Consistent hashing
- Context and problem
Suppose we have n computers and want to distribute some data on those. By using naive hashing method, we may come up with a very simple solution hash(data) mode n to determine on which computer we should select for storing.
In case we add an extra computer, then nearly all of stored data n/(n+1) have to be reallocated => very expensive
- Solution - Consisten Hash
- Hash the number of computer and the data onto a circle.
- Start moving clockwise in the circle, put the data to the next computer
- In case a computer is down, just move those data to next one => only a fraction roughly 1/n of all of data need to be moved
Rendezvous hashing
- Context and problem
How can a set of clients agree on where in a set of sites (servers) to place a data?

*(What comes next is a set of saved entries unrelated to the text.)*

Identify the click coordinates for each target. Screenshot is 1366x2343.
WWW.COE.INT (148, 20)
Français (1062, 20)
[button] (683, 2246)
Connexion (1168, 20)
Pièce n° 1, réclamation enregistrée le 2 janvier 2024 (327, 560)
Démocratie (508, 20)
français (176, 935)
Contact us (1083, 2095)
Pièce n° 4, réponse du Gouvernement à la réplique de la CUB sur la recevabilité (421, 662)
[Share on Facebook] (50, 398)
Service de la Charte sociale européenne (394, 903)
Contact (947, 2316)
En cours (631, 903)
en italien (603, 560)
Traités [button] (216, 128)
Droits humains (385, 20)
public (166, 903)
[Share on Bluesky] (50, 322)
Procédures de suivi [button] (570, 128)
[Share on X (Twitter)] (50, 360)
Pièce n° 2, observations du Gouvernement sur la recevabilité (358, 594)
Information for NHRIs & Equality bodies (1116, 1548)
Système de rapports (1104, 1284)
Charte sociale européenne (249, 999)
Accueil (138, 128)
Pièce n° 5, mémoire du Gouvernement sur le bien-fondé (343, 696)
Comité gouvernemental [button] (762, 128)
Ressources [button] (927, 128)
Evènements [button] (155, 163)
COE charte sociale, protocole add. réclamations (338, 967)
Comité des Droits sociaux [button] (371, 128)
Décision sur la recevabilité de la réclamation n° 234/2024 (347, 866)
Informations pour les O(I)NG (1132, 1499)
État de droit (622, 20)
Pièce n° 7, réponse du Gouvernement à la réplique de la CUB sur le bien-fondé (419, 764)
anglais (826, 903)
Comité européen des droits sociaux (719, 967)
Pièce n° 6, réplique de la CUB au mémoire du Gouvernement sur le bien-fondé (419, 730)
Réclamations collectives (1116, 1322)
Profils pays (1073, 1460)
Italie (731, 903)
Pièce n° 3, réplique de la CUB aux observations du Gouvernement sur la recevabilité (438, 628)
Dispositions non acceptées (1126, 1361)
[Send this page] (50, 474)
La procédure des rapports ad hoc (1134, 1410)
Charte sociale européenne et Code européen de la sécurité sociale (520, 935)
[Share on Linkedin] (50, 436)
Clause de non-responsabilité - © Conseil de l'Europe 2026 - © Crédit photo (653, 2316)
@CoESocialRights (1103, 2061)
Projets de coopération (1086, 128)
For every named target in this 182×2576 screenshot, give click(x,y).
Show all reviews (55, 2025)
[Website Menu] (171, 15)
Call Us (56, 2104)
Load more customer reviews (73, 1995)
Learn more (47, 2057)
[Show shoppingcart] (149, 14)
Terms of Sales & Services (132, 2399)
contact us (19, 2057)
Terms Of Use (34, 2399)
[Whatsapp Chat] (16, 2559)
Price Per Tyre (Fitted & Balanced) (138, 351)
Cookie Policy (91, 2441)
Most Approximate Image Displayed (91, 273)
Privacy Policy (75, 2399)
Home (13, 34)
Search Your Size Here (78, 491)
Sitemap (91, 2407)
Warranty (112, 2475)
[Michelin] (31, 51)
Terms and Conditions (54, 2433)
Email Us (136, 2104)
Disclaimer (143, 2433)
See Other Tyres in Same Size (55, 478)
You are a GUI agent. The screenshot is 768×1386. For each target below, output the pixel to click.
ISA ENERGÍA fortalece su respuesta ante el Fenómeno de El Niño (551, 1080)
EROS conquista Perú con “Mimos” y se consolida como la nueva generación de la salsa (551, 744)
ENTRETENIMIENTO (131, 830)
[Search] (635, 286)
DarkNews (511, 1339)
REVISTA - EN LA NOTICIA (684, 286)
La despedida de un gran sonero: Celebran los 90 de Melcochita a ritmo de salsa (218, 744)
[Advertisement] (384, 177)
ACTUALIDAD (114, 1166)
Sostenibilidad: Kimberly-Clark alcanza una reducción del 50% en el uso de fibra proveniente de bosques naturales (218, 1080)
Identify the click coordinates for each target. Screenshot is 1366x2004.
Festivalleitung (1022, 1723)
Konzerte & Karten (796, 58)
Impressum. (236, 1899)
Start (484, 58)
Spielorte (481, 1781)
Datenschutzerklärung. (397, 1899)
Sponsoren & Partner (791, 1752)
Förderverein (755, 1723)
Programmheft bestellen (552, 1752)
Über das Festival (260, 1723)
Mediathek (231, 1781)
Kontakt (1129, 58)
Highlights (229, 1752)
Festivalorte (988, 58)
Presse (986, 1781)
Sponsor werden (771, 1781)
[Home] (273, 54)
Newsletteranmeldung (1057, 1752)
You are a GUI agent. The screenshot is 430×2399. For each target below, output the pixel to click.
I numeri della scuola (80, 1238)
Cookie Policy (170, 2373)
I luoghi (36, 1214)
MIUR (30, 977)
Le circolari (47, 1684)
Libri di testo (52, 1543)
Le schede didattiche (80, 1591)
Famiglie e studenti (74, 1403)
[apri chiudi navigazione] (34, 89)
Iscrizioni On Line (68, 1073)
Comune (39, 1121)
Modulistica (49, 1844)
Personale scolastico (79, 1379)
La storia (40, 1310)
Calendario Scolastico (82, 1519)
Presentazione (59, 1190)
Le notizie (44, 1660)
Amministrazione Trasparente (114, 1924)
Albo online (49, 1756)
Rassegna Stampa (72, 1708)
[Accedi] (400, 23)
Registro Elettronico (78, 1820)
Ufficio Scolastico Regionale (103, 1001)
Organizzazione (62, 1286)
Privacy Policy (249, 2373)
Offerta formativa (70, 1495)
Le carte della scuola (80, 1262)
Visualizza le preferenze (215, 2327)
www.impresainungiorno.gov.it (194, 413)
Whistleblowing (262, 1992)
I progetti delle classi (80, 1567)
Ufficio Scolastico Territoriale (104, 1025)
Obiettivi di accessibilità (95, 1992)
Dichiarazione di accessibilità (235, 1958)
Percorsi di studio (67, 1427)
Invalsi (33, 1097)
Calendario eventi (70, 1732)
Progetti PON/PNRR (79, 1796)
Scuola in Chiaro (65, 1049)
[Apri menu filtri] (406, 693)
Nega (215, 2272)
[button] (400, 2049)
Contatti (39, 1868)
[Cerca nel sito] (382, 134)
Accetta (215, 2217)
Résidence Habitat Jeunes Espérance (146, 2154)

- Solution - Highest Random Weight (HRW) Hashing
Each client computes the hash weights w1=hash(site1, data), w2=hash(site2, data), ...., wn=hash(siten, data) and select the site which yields the highest weight. If a site fails, the client just picks the site which yields the next highest value.
Note: In consistent hash method, if a server fails, all of its data will be moved to the next one => overload. Meanwhile, the HRW does not suffer this issue since its mechanism (using hash to determine the site) is random.
Tree of Caches - Harvest Cache
Cache is organized hierarchically. A user obtains a page by asking a nearby leaf cache. If neither this cache nor its siblings have the page, the request is forwarded to the cache's parent. If a page is stored by no cache in the tree, the request eventually reaches the root and is forwarded to the home site of the page.
Chord - P2P
In spite of loving to research the topics related to P2P area, I have no deep understanding the Chord algorithm. So I decided to learn it naturally, and beginning with a very short sentence: Chord specifies how keys are assigned to nodes and how a node can discover the value for a given key by first locating the node responsible for that key.